▶ **Word and item position data**
——————

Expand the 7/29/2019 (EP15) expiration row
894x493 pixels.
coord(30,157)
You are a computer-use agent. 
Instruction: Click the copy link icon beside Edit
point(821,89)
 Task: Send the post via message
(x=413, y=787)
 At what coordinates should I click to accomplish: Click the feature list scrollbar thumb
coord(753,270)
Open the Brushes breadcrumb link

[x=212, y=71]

——————

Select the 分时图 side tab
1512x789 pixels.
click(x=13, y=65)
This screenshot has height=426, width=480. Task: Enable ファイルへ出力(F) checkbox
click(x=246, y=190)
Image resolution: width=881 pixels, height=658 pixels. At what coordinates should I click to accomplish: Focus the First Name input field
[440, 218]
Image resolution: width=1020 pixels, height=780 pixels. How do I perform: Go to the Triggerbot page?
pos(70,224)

——————

▶ **Written problem**
Repeat, without any changes, everything in the rows from the line containing "Expand the 7/29/2019 (EP15) expiration row" down to the line containing "[x=212, y=71]", with both of those lines included.

▶ **Task solution**
Expand the 7/29/2019 (EP15) expiration row
894x493 pixels.
coord(30,157)
You are a computer-use agent. 
Instruction: Click the copy link icon beside Edit
point(821,89)
 Task: Send the post via message
(x=413, y=787)
 At what coordinates should I click to accomplish: Click the feature list scrollbar thumb
coord(753,270)
Open the Brushes breadcrumb link

[x=212, y=71]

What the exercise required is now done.